To determine the regular payment amount for each mortgage, we will utilize the formula provided. First, let's calculate the monthly payment for both Mortgage A and Mortgage B. ### Mortgage A: - Principal \( P = 185,000 \) - Annual Interest Rate \( r = 12.25\% = 0.1225 \) - Number of Payments per Year \( n = 12 \) - Total Payments \( t = 20 \) Calculating \( \frac{r}{n} = \frac{0.1225}{12} \approx 0.01020833 \).

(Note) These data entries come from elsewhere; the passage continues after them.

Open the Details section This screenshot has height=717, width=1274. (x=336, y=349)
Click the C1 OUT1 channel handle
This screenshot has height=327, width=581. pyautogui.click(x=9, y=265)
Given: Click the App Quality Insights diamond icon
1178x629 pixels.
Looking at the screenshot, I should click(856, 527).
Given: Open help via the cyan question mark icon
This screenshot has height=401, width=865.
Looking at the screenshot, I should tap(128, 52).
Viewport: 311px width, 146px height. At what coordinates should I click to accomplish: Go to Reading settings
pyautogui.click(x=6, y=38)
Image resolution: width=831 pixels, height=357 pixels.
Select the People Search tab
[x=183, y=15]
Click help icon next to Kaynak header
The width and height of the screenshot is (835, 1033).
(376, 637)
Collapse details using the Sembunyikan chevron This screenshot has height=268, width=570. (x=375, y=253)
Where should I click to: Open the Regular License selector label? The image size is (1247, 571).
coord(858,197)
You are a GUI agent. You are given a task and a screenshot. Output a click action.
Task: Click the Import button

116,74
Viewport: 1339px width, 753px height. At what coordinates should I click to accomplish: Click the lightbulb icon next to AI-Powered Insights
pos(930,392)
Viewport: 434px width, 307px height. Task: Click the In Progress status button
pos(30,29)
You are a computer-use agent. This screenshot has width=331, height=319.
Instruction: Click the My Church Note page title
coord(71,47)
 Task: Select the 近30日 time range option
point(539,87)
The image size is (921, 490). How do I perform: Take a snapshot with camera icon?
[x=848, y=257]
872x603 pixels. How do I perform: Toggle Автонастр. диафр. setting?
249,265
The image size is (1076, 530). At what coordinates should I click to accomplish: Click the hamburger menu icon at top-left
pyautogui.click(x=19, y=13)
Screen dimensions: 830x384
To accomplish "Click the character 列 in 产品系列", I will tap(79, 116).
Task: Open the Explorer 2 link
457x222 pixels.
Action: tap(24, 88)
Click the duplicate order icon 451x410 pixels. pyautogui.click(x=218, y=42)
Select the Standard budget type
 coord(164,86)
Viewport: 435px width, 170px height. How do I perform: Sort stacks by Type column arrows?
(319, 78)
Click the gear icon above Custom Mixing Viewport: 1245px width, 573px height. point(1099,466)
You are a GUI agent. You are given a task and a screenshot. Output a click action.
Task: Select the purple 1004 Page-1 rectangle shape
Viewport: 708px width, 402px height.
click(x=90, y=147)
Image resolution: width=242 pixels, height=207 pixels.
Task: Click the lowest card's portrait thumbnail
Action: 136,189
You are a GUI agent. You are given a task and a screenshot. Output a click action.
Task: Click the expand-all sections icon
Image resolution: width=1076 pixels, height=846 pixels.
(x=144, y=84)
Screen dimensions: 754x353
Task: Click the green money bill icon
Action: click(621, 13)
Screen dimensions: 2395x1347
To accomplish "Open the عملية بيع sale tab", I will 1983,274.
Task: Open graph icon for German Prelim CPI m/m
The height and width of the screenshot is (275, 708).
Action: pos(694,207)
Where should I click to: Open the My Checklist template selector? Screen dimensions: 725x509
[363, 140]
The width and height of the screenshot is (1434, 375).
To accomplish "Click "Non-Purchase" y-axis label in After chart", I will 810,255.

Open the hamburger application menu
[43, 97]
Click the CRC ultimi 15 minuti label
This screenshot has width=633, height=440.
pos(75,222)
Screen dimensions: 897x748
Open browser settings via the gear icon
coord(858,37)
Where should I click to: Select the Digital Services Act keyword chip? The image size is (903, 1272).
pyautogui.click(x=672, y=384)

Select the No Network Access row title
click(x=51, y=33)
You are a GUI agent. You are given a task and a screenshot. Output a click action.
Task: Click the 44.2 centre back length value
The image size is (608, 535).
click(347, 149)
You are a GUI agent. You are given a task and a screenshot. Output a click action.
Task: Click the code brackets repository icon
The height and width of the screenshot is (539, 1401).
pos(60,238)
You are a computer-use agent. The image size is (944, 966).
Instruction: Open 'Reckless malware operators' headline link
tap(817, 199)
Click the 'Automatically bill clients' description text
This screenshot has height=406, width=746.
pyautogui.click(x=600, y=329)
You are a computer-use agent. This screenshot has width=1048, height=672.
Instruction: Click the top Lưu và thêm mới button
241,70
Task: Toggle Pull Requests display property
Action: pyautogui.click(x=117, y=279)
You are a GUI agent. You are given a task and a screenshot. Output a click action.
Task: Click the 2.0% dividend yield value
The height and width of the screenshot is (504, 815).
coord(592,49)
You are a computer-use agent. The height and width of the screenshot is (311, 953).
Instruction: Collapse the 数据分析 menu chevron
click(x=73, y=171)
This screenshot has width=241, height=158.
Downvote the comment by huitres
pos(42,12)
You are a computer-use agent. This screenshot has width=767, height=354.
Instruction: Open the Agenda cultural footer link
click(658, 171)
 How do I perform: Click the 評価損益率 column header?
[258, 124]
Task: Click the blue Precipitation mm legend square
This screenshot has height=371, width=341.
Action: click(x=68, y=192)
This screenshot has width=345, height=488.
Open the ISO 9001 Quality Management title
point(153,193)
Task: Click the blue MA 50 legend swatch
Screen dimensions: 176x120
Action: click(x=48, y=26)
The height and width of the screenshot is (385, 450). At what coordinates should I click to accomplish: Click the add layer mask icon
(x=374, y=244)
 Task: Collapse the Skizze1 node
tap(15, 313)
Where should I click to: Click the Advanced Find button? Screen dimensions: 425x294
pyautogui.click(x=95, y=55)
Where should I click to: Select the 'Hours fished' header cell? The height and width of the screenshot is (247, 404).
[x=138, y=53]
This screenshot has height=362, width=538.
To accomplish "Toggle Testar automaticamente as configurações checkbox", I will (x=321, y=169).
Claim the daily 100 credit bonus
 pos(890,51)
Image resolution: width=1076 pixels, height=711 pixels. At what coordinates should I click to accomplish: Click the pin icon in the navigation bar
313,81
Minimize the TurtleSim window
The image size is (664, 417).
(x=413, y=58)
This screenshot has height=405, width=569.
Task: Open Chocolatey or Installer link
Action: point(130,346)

Now, we apply the payment formula: \[ \text{Payment}_A = \frac{P\left(\frac{r}{n}\right)}{1-\left(1+\frac{r}{n}\right)^{-nt}} = \frac{185,000 \times 0.01020833}{1-\left(1+0.01020833\right)^{-240}} \] Calculating the denominator: \[ 1 - \left(1.01020833\right)^{-240} \approx 1 - 0.11506086 \approx 0.88493914 \] Now substituting back into the payment equation: \[ \text{Payment}_A \approx \frac{185,000 \times 0.01020833}{0.88493914} \approx \frac{1,891.54105}{0.88493914} \approx 2,136.77 \] Rounding gives a monthly payment of approximately **$2,137**. Now calculate the total cost of Mortgage A: \[ \text{Total Payments} = \text{Payment} \times 12 \times t = 2,137 \times 12 \times 20 = 512,880 \] Add closing costs and points (\( 1\% \) of \( 185,000 = 1,850 \)): \[ \text{Total Cost}_A = 512,880 + 1,600 + 1,850 = 516,330 \] ### Mortgage B: - Principal \( P = 185,000 \) - Annual Interest Rate \( r = 10.5\% = 0.105 \) Calculating \( \frac{r}{n} = \frac{0.105}{12} \approx 0.00875 \). Using the same payment formula: \[ \text{Payment}_B = \frac{185,000 \times 0.00875}{1-\left(1+0.00875\right)^{-240}} \] Calculating the denominator: \[ 1 - \left(1.00875\right)^{-240} \approx 1 - 0.21779468 \approx 0.78220532 \] Now substituting back into the payment equation: \[ \text{Payment}_B \approx \frac{185,000 \times 0.00875}{0.78220532} \approx \frac{1,618.75}{0.78220532} \approx 2,066.79 \] Rounding gives a monthly payment of approximately **$2,067**. Calculating the total cost of Mortgage B: \[ \text{Total Payments} = \text{Payment} \times 12 \times t = 2,067 \times 12 \times 20 = 496,080 \] Add closing costs and points (\( 4\% \) of \( 185,000 = 7,400 \)): \[ \text{Total Cost}_B = 496,080 + 1,600 + 7,400 = 505,080 \] ### Summary of Total Costs: - Total Cost A: **$516,330** - Total Cost B: **$505,080** Now, let's find out which mortgage has a larger total cost: \[ 516,330 - 505,080 = 11,250 \] So, the answer is: B. Mortgage A has a larger total cost than mortgage B by \(\$ 11,250\).